Zim cuts services on weak results

Zim cuts services on weak results

Further capacity rationalisation will see it use vessel-sharing agreement with MSC

23 August 2023 (Lloyd's List) - ZIM is to remove capacity from its Oceania services as it continues to rationalise its business following a weak set of second-quarter results. Last week, Zim chief executive Eli Glickman said the line had acted to “rationalise our existing capacity and review our services to adapt our network to customer preferences and identify new commercial opportunities”.


That was reinforced this week when it announced it would suspend its three services between Asia, and Australia and New Zealand.


“Our current Oceania services network will be restructured, in co-operation with MSC, to enhance reliability and strengthen our customer offerings,” said Zim executive vice-president intra-Asia Danny Hoffman. “We are embarking on an exciting new phase in our Australia service, elevating the level of services provided.”


The Asia-Australia CAX service will be replaced by a new service, ZAX, which will run under a vessel-sharing agreement with Mediterranean Shipping Co on its Panda service.


“Under this new VSA, Zim will deploy three out of the seven 5,000 teu ships required to offer weekly sailings, while MSC will operate the other four,” said analysts at Alphaliner. “This is an upgrade from the current fleet of 2,600 teu–4,400 teu ships, all provided by MSC.”


Alphaliner also expects Zim will offer it two new loops through co-loading on two of MSC’s existing Southeast Asia-Australia/New Zealand loops, the Kiwi Express and Capricorn.


“In case of slot agreements only with MSC, Zim will need to find new employment for the 10 charter vessels of 2,500 teu-2,800 teu capacity made redundant by the closure of the CAX and TFX service,” Alphaliner said. “The ships could be used elsewhere on the Zim network or sublet in the charter market.”


Zim will be hoping to avoid redelivering any ships after taking a $51m charge in the second quarter following the return of four ships it had on charter.
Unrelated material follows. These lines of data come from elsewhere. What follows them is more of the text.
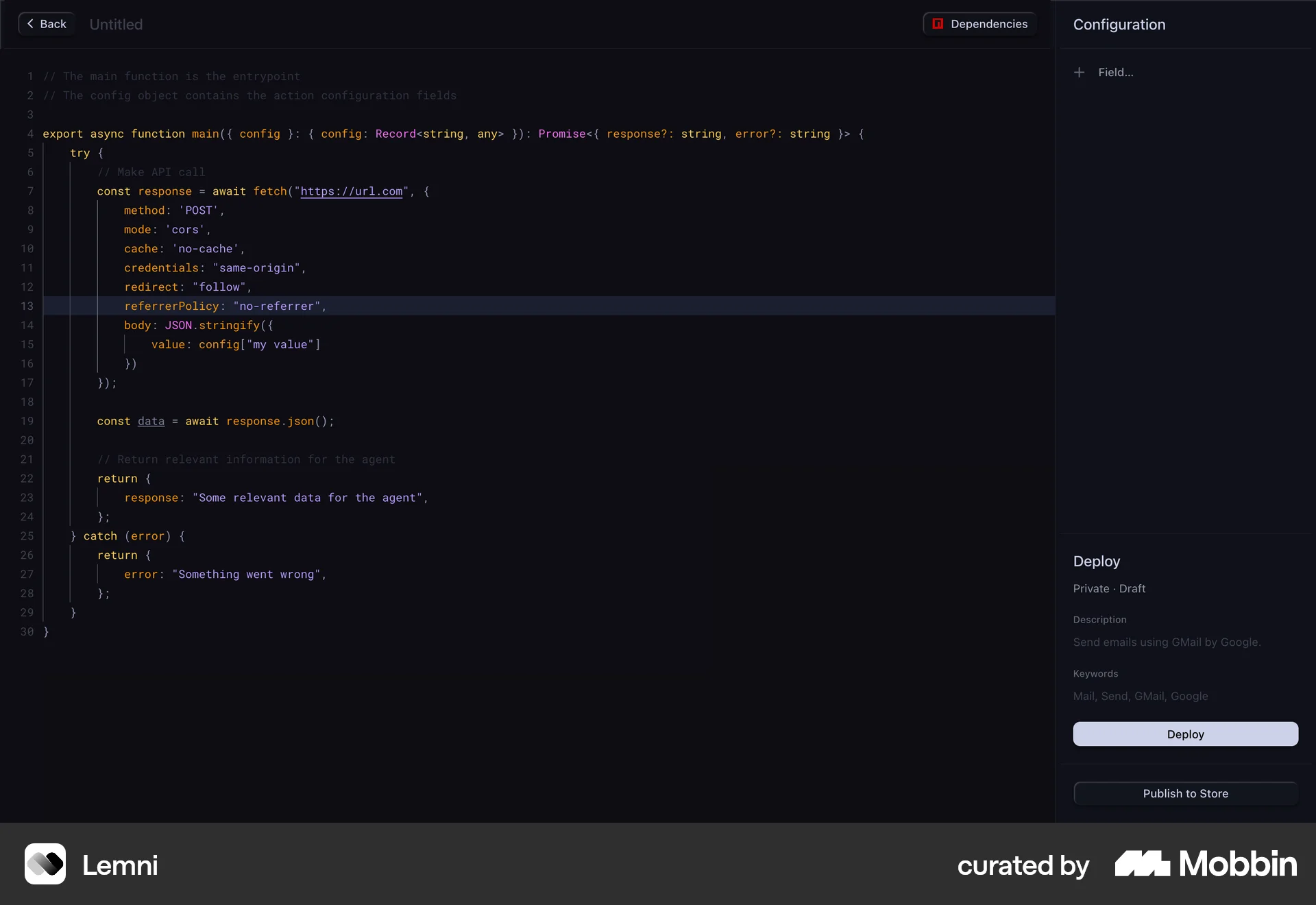Click the Dependencies package icon
The width and height of the screenshot is (1316, 905).
(x=938, y=23)
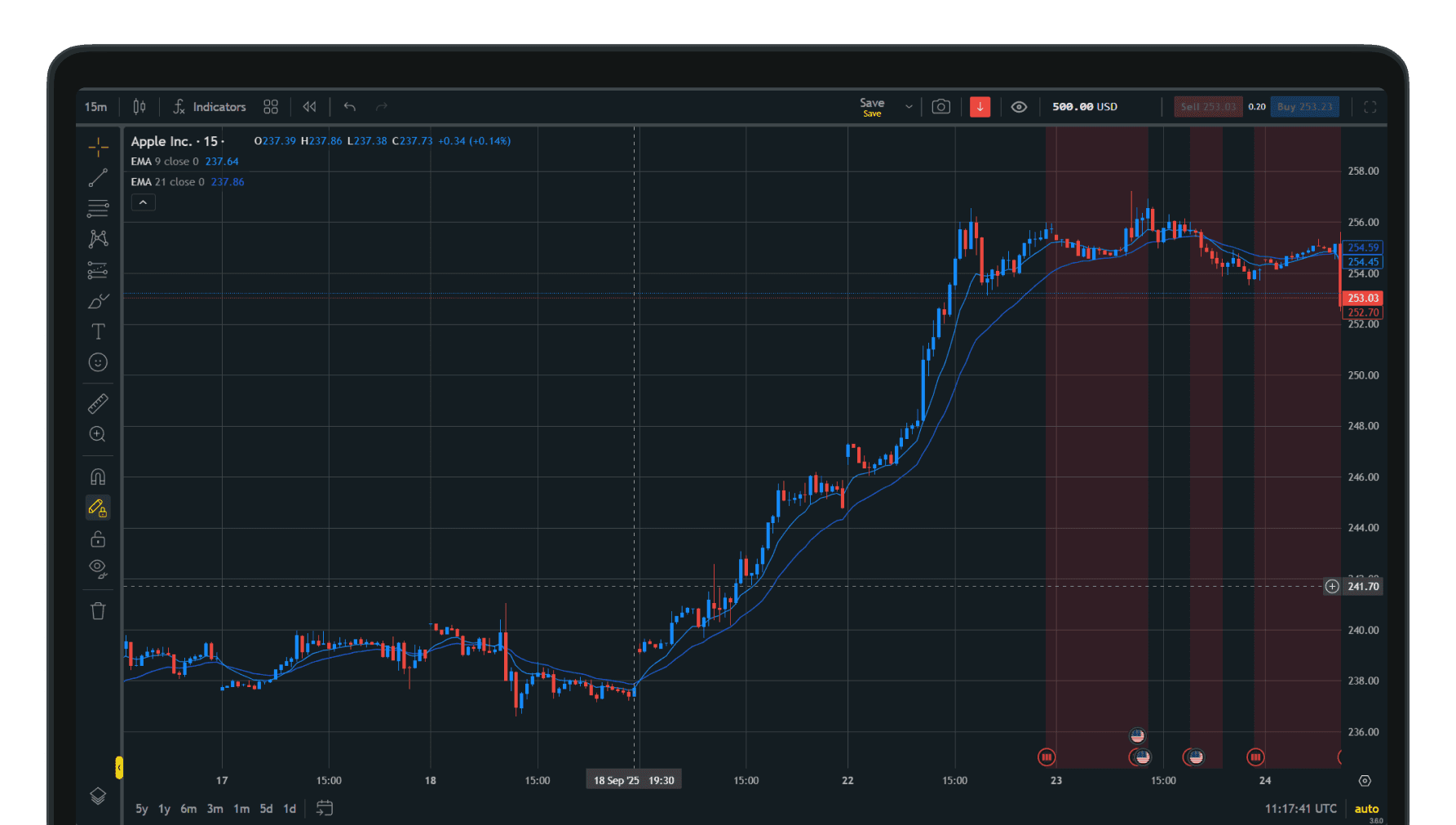
Task: Open the chart layout grid selector
Action: click(270, 106)
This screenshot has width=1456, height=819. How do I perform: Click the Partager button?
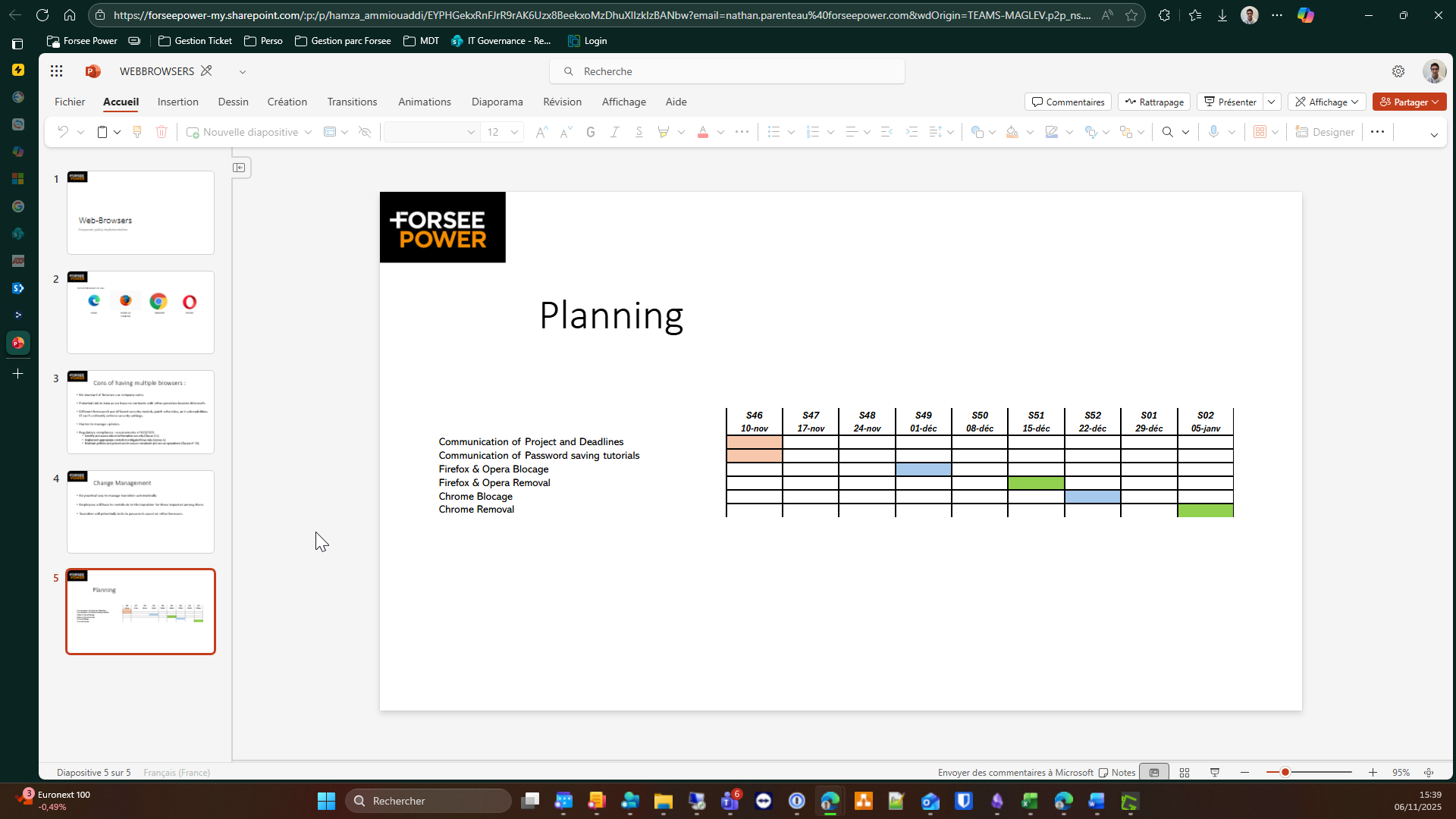click(1409, 101)
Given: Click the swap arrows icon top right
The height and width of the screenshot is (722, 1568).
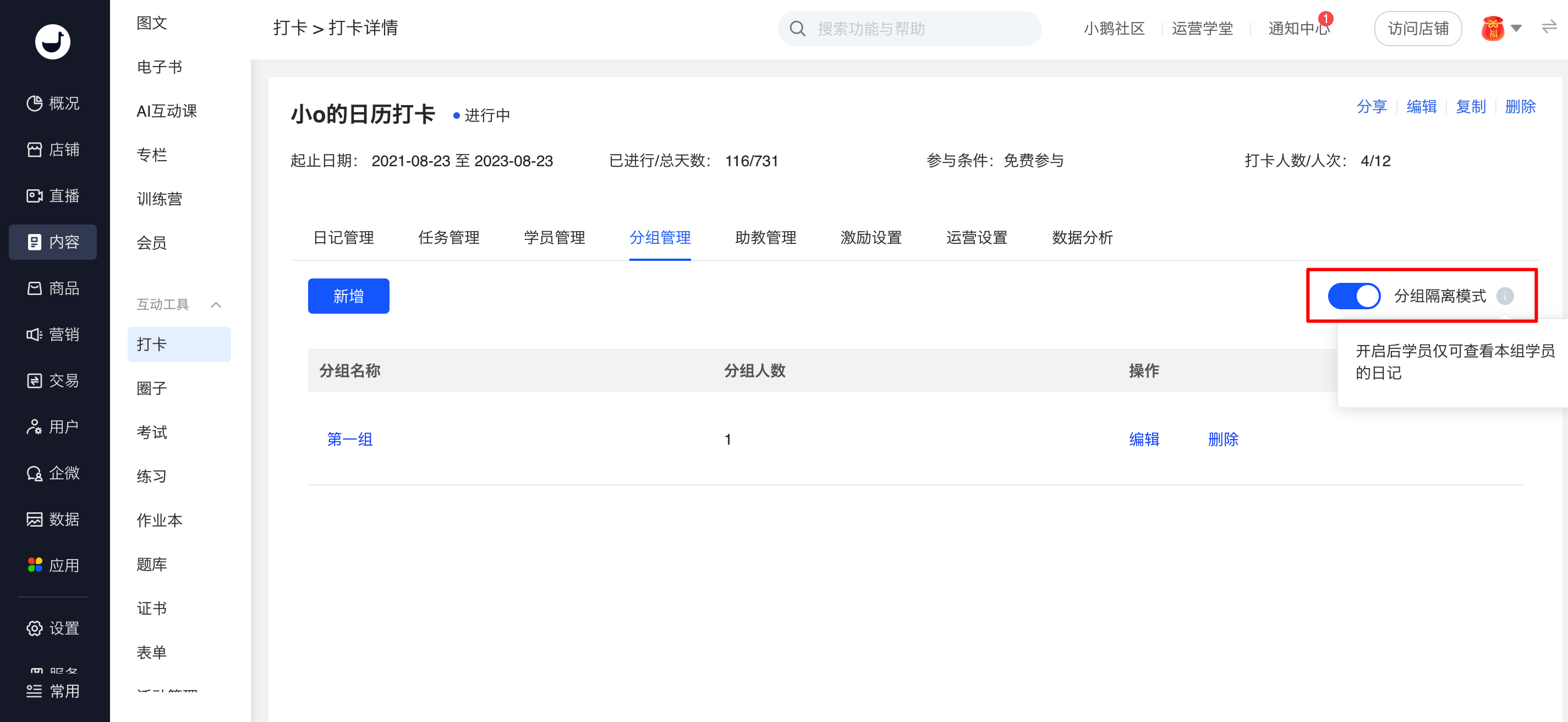Looking at the screenshot, I should click(1549, 28).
Analysts at Linerlytica said mounting losses at Zim, which last month warned it would likely make an operating loss of $100m-$500m for the full year, were forcing a rationalisation of its services.
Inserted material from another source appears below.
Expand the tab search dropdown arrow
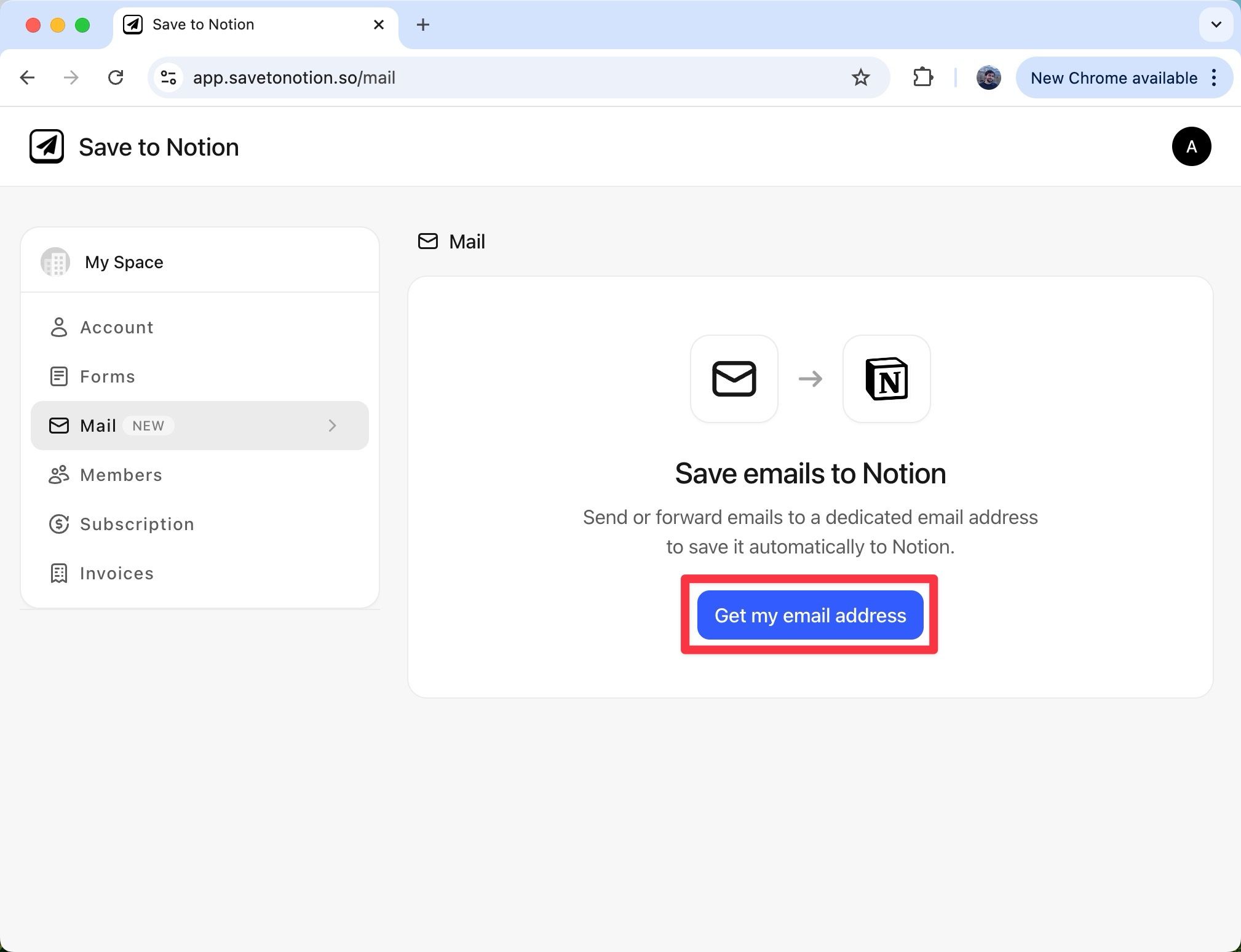 tap(1216, 25)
“Zim recorded its worst quarterly loss since its financial restructuring in 2014, with the second-quarter net loss reaching $213m,” Linerlytica said. “Zim’s woes were exacerbated by its unfavourable trade mix, with the unprofitable transpacific and Intra-Asia (and Australia) routes accounting for 38% and 28% respectively of Zim’s total liftings, while it is underexposed on the Asia-Mediterranean, Atlantic and Latin America that were still profitable during the second quarter.”


Zim lifted 860,000 teu in the quarter, unchanged on a year ago. But rates plummeted to $1,193 per teu, 67% down on a year earlier, and 14% below the first quarter.


Vespucci Maritime chief executive Lars Jensen pointed out that while Zim’s volumes were positive against global volumes, meaning it had increased its market share, this had come at the cost of earnings. “Zim’s rate development has been significantly more negative than the market at large, while they have at the same time grown market share marginally.”


Earlier this year, Zim also closed its Asia-US west coast loops and is now focusing on its Asia-US east coast services instead. Alphaliner noted that this was where it hoped to recover its fortunes, using 10 LNG-fuelled 15,000 teu newbuildings that are due for delivery this year and next. The carrier’s market share on this route exceeds 10% and Zim expected to benefit from a competitive cost per teu on this trade after delivery.